The technique has already been used to print repairs into real animal bones

The team has also published its .

But the method is still in its infancy, and several technical hurdles lie between the groups' current efforts and a future in which injured body parts are repaired digitally on-site or simply printed out fresh.

"Some tissues can be handled more easily than others," Professor Lipson said.

"We and our colleagues have started with cartilage; it's amorphous, it doesn't have a lot of internal structure and vascularisation - that's the entry level point to start with.

"That has been fairly successful in animal models, and that would be the first thing you'll see used in practice. From there we'll climb the complexity of tissue, going to bone, or perhaps liver."

Another concern is that bioprinted tissues aren't easy to connect to the real thing.

"One of the advantages of using the computerised printing is that you can create a tissue construct in a more accurate manner than when you're trying to build something manually," Professor Yoo said.
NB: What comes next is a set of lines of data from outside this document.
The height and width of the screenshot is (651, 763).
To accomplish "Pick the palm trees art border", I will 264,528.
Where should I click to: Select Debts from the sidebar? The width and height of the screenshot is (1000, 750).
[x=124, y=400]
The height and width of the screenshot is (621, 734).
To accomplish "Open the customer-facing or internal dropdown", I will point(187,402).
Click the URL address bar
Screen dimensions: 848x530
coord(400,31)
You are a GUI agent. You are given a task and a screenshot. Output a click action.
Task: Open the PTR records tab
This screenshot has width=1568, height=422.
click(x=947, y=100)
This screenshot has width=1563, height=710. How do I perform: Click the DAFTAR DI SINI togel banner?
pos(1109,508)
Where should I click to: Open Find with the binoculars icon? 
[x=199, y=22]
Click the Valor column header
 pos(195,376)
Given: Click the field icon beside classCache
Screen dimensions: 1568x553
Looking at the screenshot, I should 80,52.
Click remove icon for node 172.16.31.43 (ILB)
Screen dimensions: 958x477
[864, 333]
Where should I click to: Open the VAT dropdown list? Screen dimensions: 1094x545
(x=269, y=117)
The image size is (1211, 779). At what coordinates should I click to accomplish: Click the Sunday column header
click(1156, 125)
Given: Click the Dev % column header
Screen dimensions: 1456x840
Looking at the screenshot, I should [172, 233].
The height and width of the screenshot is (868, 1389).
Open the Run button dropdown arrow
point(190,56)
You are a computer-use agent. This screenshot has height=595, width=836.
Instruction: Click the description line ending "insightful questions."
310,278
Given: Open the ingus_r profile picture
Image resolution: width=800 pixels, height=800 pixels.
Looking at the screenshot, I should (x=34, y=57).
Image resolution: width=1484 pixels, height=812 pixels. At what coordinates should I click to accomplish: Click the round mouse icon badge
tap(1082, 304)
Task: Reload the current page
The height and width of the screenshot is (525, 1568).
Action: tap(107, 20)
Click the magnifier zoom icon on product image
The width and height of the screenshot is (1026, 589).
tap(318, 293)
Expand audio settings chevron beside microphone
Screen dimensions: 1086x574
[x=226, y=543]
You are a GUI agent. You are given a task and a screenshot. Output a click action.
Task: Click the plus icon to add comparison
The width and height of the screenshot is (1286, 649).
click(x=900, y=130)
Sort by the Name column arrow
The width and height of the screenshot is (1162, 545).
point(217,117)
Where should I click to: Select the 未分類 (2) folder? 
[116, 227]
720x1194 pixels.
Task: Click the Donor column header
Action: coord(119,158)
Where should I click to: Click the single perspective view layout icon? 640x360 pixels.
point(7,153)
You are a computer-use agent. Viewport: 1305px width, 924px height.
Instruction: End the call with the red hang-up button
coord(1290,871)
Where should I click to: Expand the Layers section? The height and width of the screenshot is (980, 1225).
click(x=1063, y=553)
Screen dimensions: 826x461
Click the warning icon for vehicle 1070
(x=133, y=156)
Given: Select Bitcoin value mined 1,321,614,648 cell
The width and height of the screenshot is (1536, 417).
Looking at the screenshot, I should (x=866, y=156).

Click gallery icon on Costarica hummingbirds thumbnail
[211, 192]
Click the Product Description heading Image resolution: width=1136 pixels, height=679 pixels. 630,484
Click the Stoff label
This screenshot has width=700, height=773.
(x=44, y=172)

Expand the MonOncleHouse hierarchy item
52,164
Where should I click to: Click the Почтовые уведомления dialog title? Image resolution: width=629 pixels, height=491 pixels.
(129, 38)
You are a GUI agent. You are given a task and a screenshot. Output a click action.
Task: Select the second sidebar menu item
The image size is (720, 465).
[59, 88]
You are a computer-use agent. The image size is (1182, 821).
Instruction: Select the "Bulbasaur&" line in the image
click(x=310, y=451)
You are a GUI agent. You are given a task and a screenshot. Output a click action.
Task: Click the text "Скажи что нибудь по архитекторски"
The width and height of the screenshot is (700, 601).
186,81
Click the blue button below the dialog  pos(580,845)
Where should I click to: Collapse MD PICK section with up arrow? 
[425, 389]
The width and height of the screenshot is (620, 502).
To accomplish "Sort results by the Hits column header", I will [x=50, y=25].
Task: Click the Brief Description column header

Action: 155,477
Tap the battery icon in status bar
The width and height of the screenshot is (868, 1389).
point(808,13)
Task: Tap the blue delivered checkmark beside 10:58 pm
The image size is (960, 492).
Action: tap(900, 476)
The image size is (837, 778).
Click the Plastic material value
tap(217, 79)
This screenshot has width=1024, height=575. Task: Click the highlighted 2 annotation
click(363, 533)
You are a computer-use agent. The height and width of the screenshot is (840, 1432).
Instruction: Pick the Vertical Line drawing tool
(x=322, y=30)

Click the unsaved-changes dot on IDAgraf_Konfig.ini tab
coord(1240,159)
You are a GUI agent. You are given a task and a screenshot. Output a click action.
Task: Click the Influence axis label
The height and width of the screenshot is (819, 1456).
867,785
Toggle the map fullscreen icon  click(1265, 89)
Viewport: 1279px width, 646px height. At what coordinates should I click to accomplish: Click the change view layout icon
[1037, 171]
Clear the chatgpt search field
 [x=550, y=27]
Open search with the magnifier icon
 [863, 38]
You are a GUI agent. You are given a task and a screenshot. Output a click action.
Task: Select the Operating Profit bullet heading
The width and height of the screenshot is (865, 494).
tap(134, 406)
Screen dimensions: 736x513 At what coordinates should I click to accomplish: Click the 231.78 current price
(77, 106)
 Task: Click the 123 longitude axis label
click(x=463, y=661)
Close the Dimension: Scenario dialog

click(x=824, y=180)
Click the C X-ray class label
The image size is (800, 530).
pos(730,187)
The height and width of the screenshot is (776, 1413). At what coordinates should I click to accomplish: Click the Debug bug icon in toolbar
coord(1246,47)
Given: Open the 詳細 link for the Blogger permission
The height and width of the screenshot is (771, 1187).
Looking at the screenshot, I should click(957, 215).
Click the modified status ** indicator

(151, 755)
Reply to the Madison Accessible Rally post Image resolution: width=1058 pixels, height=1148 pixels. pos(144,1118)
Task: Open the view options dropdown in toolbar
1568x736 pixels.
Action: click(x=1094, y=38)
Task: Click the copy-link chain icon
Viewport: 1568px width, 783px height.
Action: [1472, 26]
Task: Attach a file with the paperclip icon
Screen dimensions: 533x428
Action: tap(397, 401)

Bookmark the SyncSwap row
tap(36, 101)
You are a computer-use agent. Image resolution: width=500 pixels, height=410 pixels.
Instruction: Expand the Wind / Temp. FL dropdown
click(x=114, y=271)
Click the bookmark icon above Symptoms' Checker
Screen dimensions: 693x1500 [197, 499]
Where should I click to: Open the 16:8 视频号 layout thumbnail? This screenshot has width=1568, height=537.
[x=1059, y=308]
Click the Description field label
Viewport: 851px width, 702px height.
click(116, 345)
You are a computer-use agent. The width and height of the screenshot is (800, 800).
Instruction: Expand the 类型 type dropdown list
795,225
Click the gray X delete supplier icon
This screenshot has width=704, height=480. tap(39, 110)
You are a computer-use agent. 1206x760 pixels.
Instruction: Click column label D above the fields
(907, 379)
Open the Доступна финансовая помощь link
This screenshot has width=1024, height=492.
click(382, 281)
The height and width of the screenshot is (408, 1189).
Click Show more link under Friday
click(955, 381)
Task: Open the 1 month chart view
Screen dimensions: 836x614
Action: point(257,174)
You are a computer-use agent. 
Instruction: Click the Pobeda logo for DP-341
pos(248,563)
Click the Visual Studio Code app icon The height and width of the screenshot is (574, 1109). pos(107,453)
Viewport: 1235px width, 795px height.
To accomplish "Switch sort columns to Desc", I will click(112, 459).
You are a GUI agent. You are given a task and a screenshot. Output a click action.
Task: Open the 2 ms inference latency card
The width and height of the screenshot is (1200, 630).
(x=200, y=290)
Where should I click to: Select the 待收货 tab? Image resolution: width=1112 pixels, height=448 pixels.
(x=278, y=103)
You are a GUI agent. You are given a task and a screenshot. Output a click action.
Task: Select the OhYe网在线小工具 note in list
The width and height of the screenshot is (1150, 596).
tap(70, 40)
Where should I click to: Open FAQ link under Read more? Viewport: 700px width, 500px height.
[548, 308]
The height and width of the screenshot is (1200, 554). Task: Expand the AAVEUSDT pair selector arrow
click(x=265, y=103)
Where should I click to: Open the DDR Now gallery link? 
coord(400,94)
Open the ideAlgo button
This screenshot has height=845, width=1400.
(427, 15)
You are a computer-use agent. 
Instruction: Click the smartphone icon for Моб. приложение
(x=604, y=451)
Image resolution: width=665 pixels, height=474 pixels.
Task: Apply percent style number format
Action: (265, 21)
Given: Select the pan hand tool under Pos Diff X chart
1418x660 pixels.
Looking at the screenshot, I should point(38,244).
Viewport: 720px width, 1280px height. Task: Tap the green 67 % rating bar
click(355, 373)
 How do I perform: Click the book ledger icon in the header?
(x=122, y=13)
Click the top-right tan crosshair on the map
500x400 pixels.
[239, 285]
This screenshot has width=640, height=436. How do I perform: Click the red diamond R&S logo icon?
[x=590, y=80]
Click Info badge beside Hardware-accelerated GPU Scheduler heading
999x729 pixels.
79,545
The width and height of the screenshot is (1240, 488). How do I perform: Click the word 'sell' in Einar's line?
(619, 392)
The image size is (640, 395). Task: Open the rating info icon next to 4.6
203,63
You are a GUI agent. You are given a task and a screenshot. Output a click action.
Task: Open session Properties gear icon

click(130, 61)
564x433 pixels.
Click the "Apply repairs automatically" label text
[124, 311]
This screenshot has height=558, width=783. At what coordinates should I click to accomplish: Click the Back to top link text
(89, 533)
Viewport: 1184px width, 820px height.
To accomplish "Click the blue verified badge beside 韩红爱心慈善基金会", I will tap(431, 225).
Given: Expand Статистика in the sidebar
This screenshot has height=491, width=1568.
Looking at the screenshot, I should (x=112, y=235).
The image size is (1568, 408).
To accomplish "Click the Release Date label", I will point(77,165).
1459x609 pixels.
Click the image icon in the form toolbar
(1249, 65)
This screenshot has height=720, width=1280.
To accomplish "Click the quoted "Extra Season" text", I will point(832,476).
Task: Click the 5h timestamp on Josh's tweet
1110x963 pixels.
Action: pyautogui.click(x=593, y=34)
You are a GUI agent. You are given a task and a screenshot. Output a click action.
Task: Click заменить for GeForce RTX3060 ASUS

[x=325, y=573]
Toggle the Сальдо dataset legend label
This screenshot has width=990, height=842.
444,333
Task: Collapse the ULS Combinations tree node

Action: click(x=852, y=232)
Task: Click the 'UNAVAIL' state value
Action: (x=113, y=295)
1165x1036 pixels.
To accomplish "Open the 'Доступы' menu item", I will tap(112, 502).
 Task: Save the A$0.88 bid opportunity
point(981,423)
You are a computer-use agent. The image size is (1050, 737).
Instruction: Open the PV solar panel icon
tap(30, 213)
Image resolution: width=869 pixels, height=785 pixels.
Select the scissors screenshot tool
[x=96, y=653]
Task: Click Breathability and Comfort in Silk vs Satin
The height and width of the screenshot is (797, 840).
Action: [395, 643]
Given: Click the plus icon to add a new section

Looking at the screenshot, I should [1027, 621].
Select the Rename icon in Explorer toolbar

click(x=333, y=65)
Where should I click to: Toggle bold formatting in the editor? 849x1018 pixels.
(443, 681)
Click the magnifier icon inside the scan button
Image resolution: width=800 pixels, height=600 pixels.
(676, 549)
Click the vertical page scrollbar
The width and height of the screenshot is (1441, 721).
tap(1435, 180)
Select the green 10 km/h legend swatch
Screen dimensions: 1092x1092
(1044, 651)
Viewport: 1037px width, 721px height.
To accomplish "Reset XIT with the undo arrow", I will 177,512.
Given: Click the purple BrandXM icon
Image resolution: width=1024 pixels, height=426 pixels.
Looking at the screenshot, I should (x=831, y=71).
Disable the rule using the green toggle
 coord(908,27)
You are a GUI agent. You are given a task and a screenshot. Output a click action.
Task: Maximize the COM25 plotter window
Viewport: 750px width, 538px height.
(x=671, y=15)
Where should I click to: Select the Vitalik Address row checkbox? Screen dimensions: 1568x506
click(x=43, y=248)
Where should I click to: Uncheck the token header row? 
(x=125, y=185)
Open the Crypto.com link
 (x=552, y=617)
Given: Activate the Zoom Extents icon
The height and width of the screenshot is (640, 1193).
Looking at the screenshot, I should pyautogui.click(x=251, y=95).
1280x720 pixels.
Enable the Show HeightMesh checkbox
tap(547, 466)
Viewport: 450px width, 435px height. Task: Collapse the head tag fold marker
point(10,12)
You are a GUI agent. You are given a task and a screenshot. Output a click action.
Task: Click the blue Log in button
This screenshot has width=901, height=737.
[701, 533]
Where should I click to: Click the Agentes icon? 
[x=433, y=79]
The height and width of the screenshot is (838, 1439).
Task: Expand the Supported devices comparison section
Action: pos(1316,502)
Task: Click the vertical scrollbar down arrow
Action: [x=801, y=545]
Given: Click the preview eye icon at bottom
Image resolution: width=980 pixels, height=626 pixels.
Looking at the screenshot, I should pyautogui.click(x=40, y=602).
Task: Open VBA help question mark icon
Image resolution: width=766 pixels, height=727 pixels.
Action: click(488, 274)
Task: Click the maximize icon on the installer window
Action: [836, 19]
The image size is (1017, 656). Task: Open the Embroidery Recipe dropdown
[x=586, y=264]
"But how can we create and connect those tissues produced outside the body? Whatever you put in the body has to be connected with the body's blood vessels, blood supply and oxygen. That's one of the challenges we'll face with larger tissues."

Whatever the challenges ahead, Professor Lipson told 麻豆官网首页入口 News that he believed bioprinting will overcome them to become a standard technique.

"If I have to guess, I'd say that in 20 years this technology will be mainstream, absolutely," he said.